The MacBook Pro has one of the finest trackpads available. It is amazing. However, even the finest trackpad created so far by the big brains in Cupertino cannot cure me of my utter disdain and loathing of trackpads.

I use a mouse. I bring a mouse with me when I carry my MBP around.

I also bring a real keyboard with me too, if I expect to use the MBP for anything useful (like... programming). The keyboard I tote around is the Razer Blackwidow X Tournament Edition Chroma. It's an okay/acceptable keyboard, not my favorite (that'd be the IBM Model M -- best keyboard ever made). But the Blackwidow has a smaller footprint because they got rid of the number pad, making it slightly more carryable, and it fits in my laptop bag (swag from WWDC 2007).

The MBP may have the world's finest trackpad, but it has to have one of the worst keyboards.
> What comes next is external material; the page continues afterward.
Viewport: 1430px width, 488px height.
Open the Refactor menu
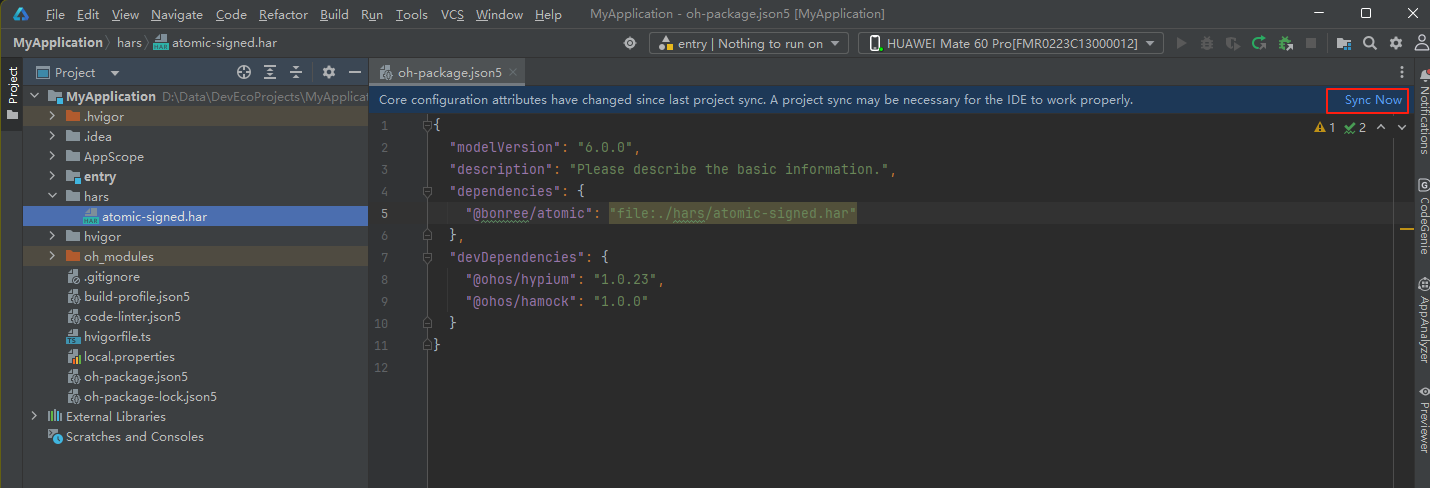click(283, 15)
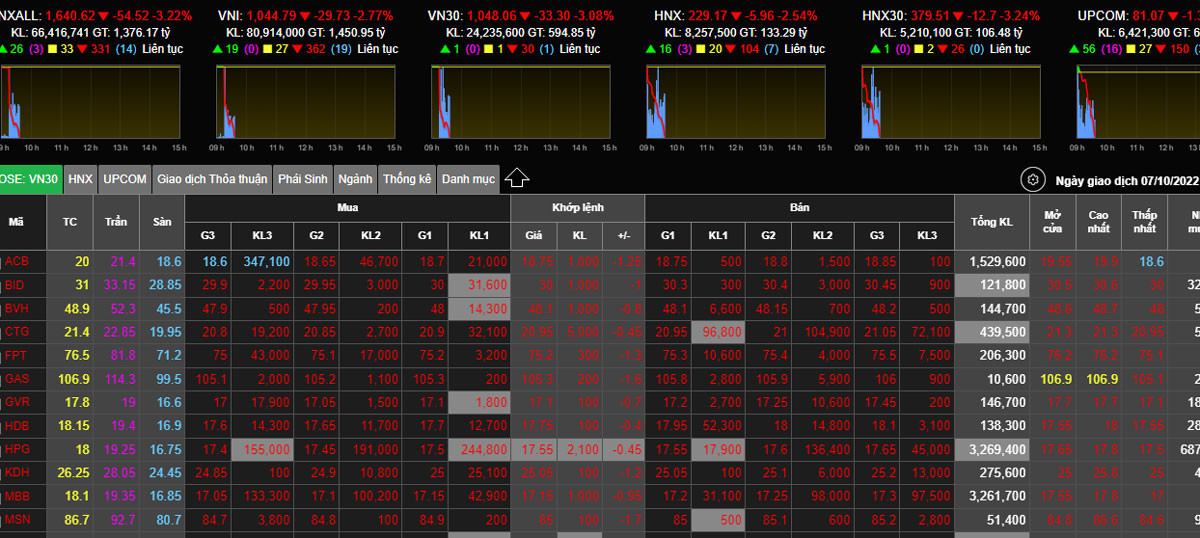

Apple only made one decent keyboard, and that was the Apple Extended Keyboard M0115. All their other keyboards have been disappointment. They're gorgeous. But not functional. I think form should follow function, not vice versa.

 

I have a MacBook and a ThinkPad. The ThinkPad Trackpad is not so good and the palm resistance is so worse that it doesn't even work. So, I prefer a Mouse when working on ThinkPad. But the MacBook trackpad is quite good so I prefer trackpad there.

 
 

If I'm writing more than, I don't know, 30 lines of code, it makes more sense to click around in a GUI. If it's less-than, a trackpad is probably fine.

 

Mouse by far.

However, the trick is to find a mouse with:

  • wireless.
  • Lightweight. It is highly important
  • With wheel. Sheesh with the mouses without a wheel, they are useless!.
 

I only have a mouse with me so that I can play MechWarrior when I need a break.

 

trackpoint if i code while laying down on ma bed, mouse when i'm on ma desk

 

Since I work about 2 hours daily in the train (to and from work), I use both.

Trackpad on the go.
MagicMouse and external keyboard (and a second monitor) on the desk in my office.